We think it clear from this record that petitioner was functioning as a business corporation and not as a mere collection agency operating as a cooperative corporation. Our conclusion is based on the particular facts here presented. It will serve no useful purpose to review other authorities. We sustain the respondent’s action in adding to petitioner’s income, for the taxable year involved, the sum of $182,249.58.

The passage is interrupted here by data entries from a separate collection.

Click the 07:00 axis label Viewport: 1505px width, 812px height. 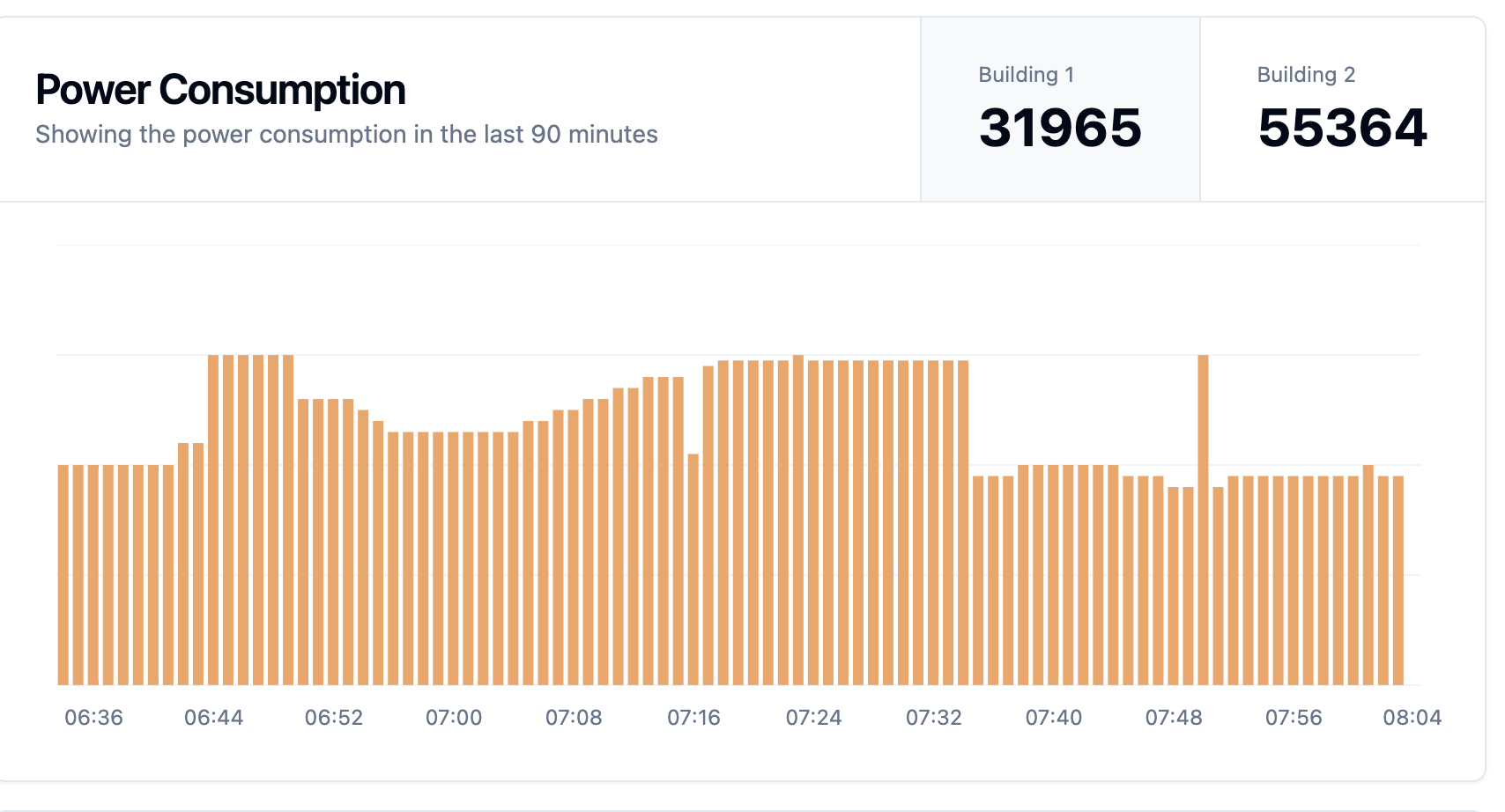454,718
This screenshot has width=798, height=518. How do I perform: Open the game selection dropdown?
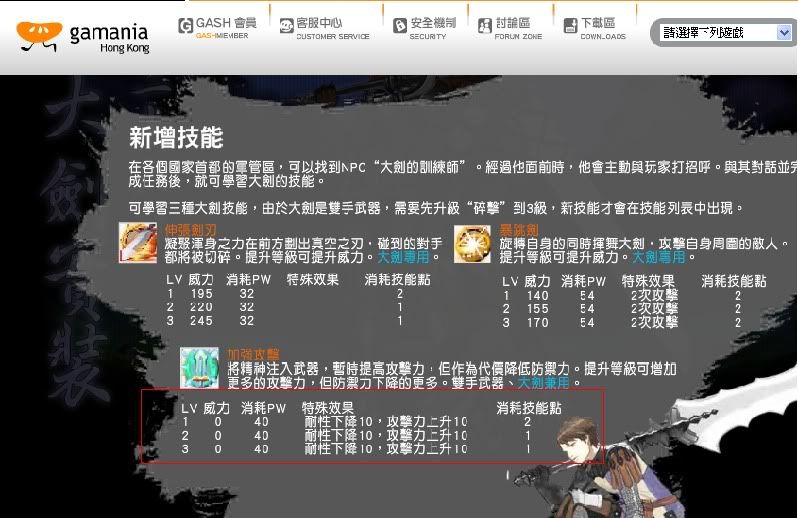[718, 33]
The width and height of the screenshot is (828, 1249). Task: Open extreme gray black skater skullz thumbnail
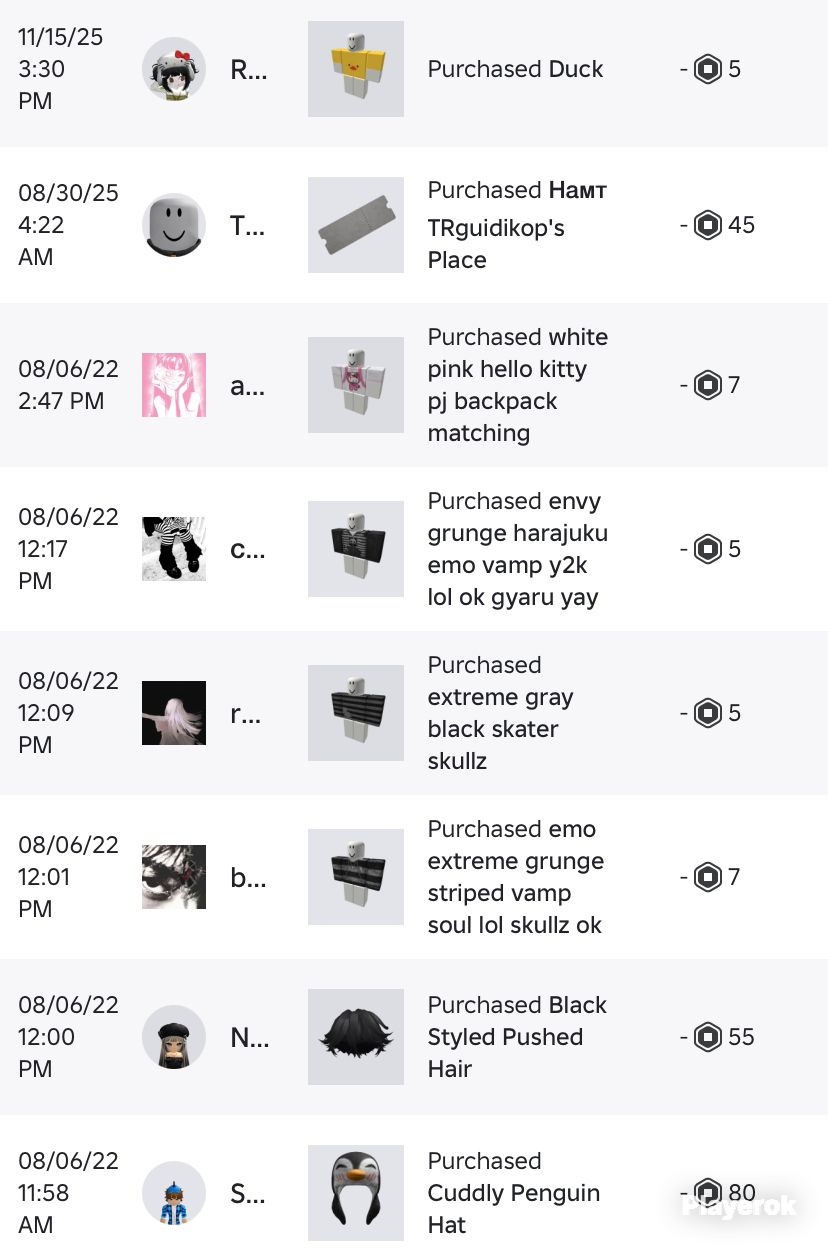(356, 713)
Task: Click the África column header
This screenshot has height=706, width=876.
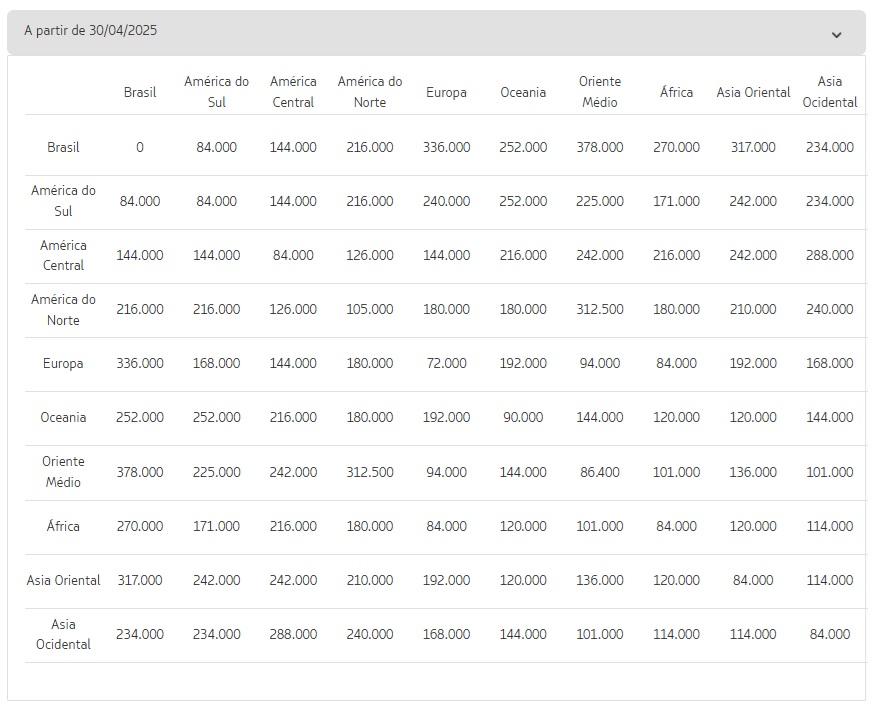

There remains for consideration the propriety of respondent’s action in assessing a penalty of $8,567.56 for failure to file an excess profits tax return for the taxable year 1940. It is conceded that no such return was filed. Under section 291 of the Internal Revenue Code, the penalty is to be imposed “unless it is shown that such failure is due to reasonable cause and not due to willful neglect.” For 30 years petitioner has been filing its Federal income tax returns showing no income and showing these service fees credited to members as a liability for accounts payable. On at least two previous occasions the revenue agents have inquired of the petitioner about such treatment of these service fees. Upon being informed of the facts, those agents referred the question of the proper treatment of these fees to higher authority. Later, the revenue agents advised petitioner that its treatment was approved. Relying on this approval, petitioner filed no excess profits tax return for 1940, because such treatment resulted in no taxable income. We think such facts are even more favorable to the taxpayer than those revealed in Hugh Smith, Inc., 8 T. C. 660, in which we struck the penalty. Under such circumstances, we hold that the failure to file such return was based upon a reasonable belief that it was not required and that the imposition of the penalty is not justified.

Decision will he entered under Rule 50.